Essas doses descartadas estavam no estoque desde dezembro de 2021. Venceram entre setembro e outubro de 2023 —esses imunizantes têm 2 anos de validade.
No total, a Saúde recebeu 41 milhões de doses da vacina da Janssen, sendo que 38 milhões foram compradas com o laboratório, e 3 milhões, doadas pelos Estados Unidos.
Como a Folha revelou, a Saúde já havia perdido cerca de R$ 2 bilhões em vacinas da Covid, de diversos fabricantes, até o começo de 2023. Estes imunizantes perderam validade principalmente entre o fim de 2022 e o começo de 2023.
Os dados consideram apenas as vacinas que estavam no estoque da Saúde e perderam a validade antes da entrega aos estados e municípios.
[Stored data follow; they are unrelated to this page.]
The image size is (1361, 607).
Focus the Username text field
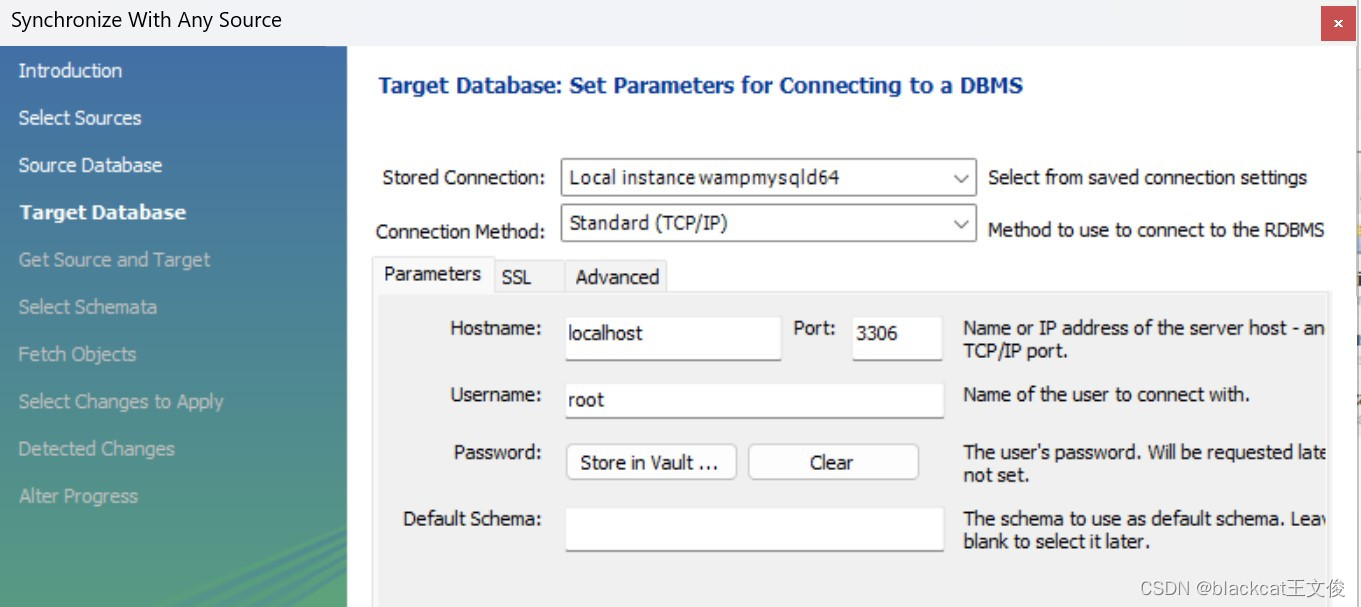(x=754, y=400)
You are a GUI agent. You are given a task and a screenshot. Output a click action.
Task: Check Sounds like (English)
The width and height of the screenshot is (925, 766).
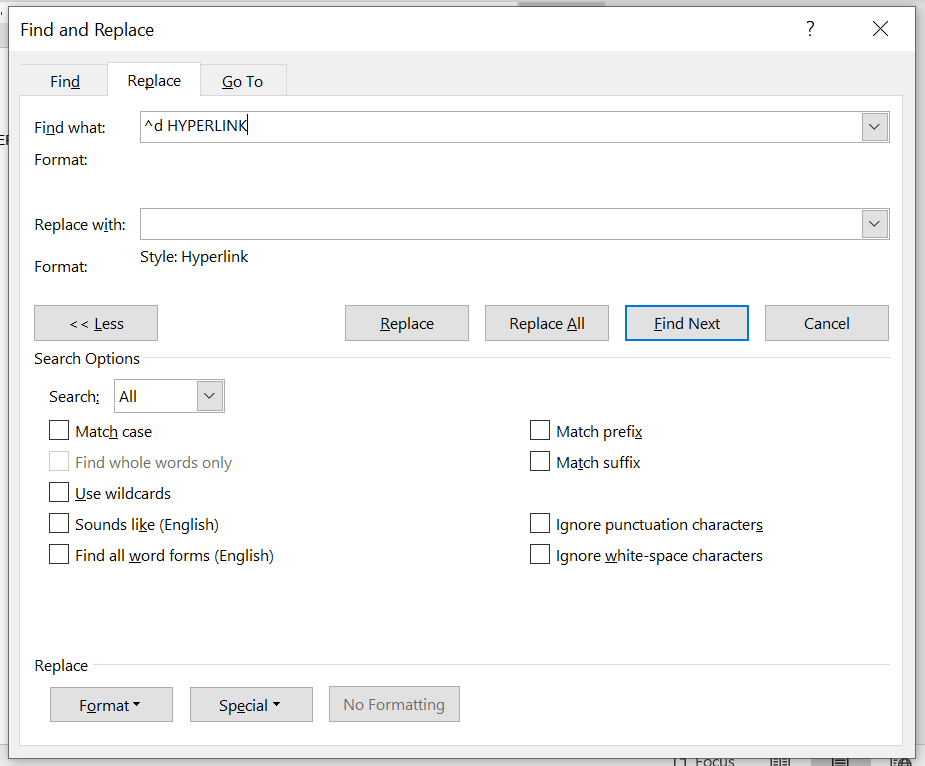(x=59, y=524)
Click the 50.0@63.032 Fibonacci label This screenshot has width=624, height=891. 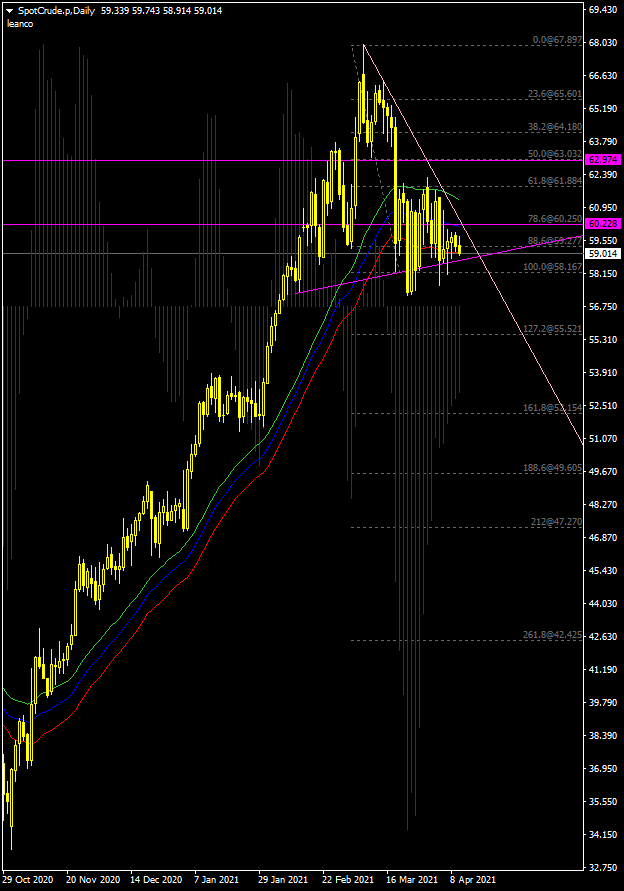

A equipe de Nísia atribui a responsabilidade destas perdas ao governo Jair Bolsonaro (PL).
As informações sobre o estoque da Saúde foram colocadas sob sigilo no governo Michel Temer (MDB) e mantidas desta forma por Bolsonaro. Em 2023, o governo Lula (PT) passou a liberar a relação de itens armazenados ou perdidos por meio da Lei de Acesso à Informação.
O ministério entregou às secretarias de Saúde do país 643 milhões de doses de imunizantes da Covid-19 desde o começo de 2021. Destas, 34,5 milhões são da Janssen.
Informações apresentadas em maio, após pedido da Folha, mostram que a Saúde descartou produtos avaliados em cerca de R$ 314 milhões em 2024. O valor inclui as vacinas da Janssen. Por regras da legislação sanitária, produtos vencidos ou que são reprovados em inspeção precisam ser incinerados
Depois deste imunizante, os lotes incinerados de maior valor são de imunoglobulina anti-hepatite B e da vacina meningocócica, contra a meningite, avaliados em cerca de R$ 16 milhões cada.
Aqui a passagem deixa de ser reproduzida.